Hubungan Emosi dengan Kesehatan Organ Tubuh
Rintyana Dewi
Senin, 06 November 2023 |
5682 kali
Hubungan Emosi dengan Kesehatan
Organ Tubuh
Kepala KPKNL Pangkalan Bun, Widiyantoro
beserta jajaran kembali melaksanakan kegiatan rutin “Habagi Kabar” secara hybrid,
luring bertempat di Aula KPKNL Pangkalan Bun dan daring melalui aplikasi office 365
pada Senin (06/11/2023).
Habagi kabar adalah agenda rutin
KPKNL Pangkalan Bun yang merupakan wadah bagi seluruh pegawai baik PNS maupun
PPNPN, untuk menyampaikan informasi yang tidak terbatas pada pelaksanaan tugas
dan fungsi KPKNL Pangkalan Bun/DJKN, melainkan dapat berupa informasi apa
saja yang bersifat positif dan membangun. Kegiatan ini juga merupakan implementasi Habituasi/pembiasaan budaya kementerian keuangan khususnya tema "kuatkan kolaborasi dan soliditas".
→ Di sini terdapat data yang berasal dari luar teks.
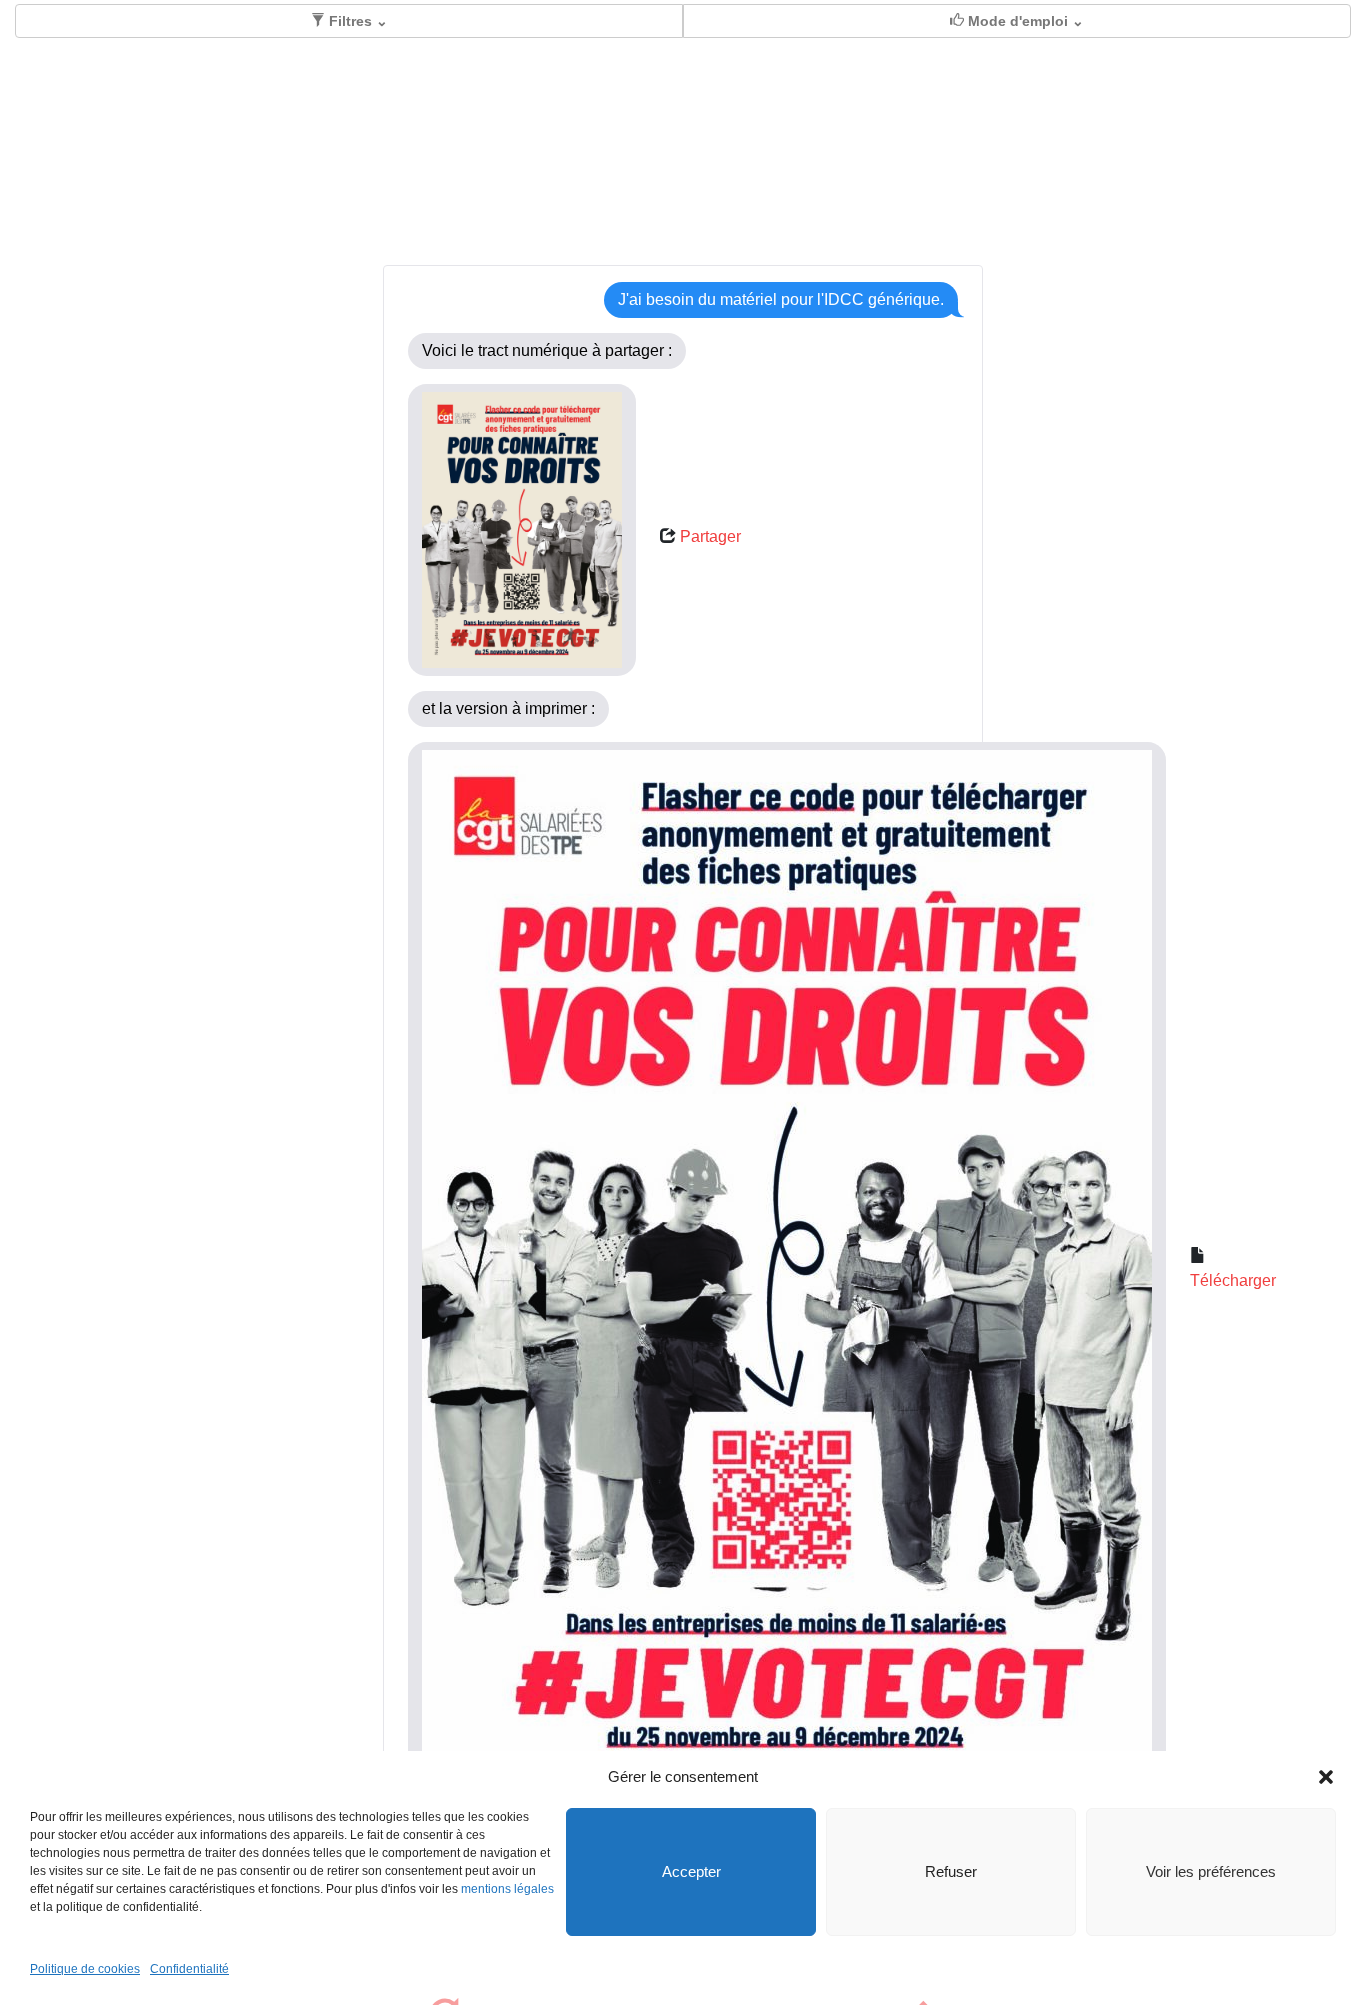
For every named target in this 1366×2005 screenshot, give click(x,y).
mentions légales (507, 1889)
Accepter (691, 1871)
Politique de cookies (85, 1969)
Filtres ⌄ (356, 21)
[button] (1326, 1777)
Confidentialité (189, 1969)
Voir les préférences (1211, 1871)
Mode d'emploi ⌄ (1024, 21)
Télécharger (1233, 1280)
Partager (710, 536)
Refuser (951, 1871)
Acara dibuka dan dipimpin oleh Tri
Atmojo selaku pembawa acara dan dilanjutkan dengan doa Bersama, pembacaan
Nilai-nilai Kementerian Keuangan, Budaya Kementerian Keuangan dan Motto
KPKNL Pangkalan Bun.
Pemateri pada Habagi Kabar
periode ini adalah Anwar Budi Priyanto yang membahas mengenai " Hubungan Emosi dengan Kesehatan Organ Tubuh."
1.
Marah
dapat melemahkan liver.
Orang
yang sering atau mudah marah biasanya tidak mengalami detoksifikasi tubuh, oleh
karena itu pentingnya menerapkan anger management.
2.
Kesedihan
melemahkan paru-paru.
Orang yang
terlalu bersedih lebih mudah mengalami masalah pernapasan dibanding orang yang
ceria.
3.
Kecemasan melemahkan
perut
Salah
satu hal yang dapat dilakukan ketika merasa cemas berlebihan adalah dengan
minum air hangat.
4. Stress
melemahkan jantung dan otak
Ada
kalanya stress membuat degup jantung terasa aneh atau kepala menjadi terasa
berat.
5. Ketakutan
melemahkan ginjal
Apabila
memiliki phobia atau ketakutan tertentu maupun mengalami trauma hebat,
sebaiknya coba melakukan terapi untuk menyembuhkan.
Budi melanjutkan, manfaat
tersenyum antara lain :
o
Membahagiakan
diri sendiri
o
Meredakan
stress
o
Membuat
diri terlihat lebih menarik
o
Meningkatkan
rasa percaya diri
o
Dan lain-lain.
· Karena tersenyum dapat melepaskan hormon dopamine dan sirtonin yang membuat suasana hati menjadi lebih baik. Selain itu, tersenyum juga dapat melepaskan hormon
endorphin atau hormon pereda nyeri,
sehingga kita dapat merasa lebih baik.
· Menyeimbangkan gaya hidup dan pola pikir
menjadi salah satu cara efektif dalam mengelola emosi dengan baik, karena hati yang gembira
adalah obat bagi diri kita sendiri dan orang di sekitar kita.
Kegiatan dilanjutkan dengan diskusi, arahan dari kepala Kantor dan ditutup dengan yel-yel.